The next big hurdle to take will be first the ordering operators and after that the reference to related sets and entities, followed by aggregates and group by. The ordering should be straight forward more or less, the reference to related entities is a bigger problem: aliases. LLBLGen Pro uses pre-fab relation objects so you don't have to know which fields relate to eachother. The downside is that in a Linq expression tree, every set is aliased. If you pull a relation resulting of an access of a field which represents a related entity into the tree, you have to set the proper alias/aliases for both sides to make it fit into the rest of the relations which will be formed. This will be a challenge I think, but likely not as big as the GroupJoin - DefaultIfEmpty nasties, but more on that below.

Skipping Skip
The Skip method won't be supported. LLBLGen Pro's API has pageNumber and pageSize as values for paging, as those are easier to use, because people in general want to fetch a given page of a given size anyway. The code internally would be capable of doing Skip, however we then have to alter our own API interface, so we decide not to support Skip. Instead, we added a new extension method, TakePage(pageNumber, pageSize), which specifies the page to fetch instead. I don't expect this to be a big problem. If it is really required, we can take the hacky road to specify pageSize as the skip number while keeping pageNumber to 0, but it already hurts my eyes while reading this sentence, left alone when it is written in code.

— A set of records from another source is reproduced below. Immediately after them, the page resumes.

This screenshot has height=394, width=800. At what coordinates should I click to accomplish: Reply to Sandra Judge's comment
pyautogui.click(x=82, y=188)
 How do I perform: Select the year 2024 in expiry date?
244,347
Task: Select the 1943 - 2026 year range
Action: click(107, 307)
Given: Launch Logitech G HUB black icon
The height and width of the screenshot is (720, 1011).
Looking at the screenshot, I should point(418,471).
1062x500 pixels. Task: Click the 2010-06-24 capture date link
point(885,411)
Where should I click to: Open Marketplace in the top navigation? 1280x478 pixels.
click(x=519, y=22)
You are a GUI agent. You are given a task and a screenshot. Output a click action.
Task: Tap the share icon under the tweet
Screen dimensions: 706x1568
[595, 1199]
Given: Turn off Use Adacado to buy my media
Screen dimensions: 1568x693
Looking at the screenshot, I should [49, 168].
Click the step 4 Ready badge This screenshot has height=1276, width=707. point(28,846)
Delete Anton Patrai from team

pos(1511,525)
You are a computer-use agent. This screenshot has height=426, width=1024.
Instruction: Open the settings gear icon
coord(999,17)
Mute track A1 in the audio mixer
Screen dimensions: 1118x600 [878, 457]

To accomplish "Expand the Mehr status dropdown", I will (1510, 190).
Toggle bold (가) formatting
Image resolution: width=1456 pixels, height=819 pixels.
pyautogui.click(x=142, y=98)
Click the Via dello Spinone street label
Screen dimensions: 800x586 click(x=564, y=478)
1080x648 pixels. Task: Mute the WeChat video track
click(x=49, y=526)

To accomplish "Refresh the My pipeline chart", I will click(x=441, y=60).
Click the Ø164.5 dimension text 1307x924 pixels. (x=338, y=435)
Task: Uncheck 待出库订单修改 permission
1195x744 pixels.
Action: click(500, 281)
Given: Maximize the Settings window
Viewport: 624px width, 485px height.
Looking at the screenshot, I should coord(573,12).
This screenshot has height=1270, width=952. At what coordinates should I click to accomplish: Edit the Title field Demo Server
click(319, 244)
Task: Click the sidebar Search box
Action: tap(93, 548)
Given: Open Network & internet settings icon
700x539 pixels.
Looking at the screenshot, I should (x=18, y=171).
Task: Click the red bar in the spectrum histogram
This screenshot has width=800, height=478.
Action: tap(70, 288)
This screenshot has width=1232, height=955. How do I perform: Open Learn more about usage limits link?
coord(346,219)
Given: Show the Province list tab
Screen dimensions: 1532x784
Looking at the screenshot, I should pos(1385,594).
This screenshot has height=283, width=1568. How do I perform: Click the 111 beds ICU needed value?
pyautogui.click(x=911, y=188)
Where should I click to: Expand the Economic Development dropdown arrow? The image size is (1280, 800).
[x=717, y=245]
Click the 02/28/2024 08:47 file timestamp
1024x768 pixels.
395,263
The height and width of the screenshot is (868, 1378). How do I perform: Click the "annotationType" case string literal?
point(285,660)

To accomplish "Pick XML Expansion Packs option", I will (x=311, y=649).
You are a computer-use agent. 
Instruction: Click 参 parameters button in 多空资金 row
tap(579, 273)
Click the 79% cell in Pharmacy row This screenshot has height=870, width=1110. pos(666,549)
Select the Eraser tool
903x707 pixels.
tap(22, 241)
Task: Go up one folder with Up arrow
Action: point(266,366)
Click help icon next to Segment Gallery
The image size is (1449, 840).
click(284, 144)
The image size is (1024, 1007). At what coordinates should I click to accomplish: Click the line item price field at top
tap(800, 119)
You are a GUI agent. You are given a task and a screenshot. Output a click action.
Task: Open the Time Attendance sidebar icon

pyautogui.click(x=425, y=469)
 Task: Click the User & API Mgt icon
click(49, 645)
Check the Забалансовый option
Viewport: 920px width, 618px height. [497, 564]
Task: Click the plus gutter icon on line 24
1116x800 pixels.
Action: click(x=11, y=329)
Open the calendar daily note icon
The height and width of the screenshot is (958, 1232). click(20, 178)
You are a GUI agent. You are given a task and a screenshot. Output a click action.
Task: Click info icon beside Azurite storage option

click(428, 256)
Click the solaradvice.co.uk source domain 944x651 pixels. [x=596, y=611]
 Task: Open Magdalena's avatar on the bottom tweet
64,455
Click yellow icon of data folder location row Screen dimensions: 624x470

SelectMany and its ugly head
So, let's take a look at piece of code which is actually pretty nasty, shall we?

var q = from c in nw.Customers
        from o in nw.Orders.Where(
            o => o.CustomerID == c.CustomerID).Take(10)
        select new { c.ContactName, o.OrderDate };

This query requires a cross join with a right side predicate which requires values from the left side using a function. This is what's being done with the SQLServer 2005 feature called CROSS APPLY. Not every database supports CROSS APPLY, for example executing the above code on Sqlserver 2000 with Linq to Sql will give an exception because it can't produce the proper SQL, which is logical: there's no query possible which does this without CROSS APPLY, or without analysing the query in full and re-adding extra branches. Linq to LLBLGen Pro will support SelectMany and nested from statements, even with Where clauses and projections, however the above query is also not going to work with Linq to LLBLGen Pro. It's not something you'll run into much I think, in the past 4 years LLBLGen pro is now on the market we haven't had one request for these kind of queries, so we'll stick with CROSS/INNER/LEFT/RIGHT joins instead.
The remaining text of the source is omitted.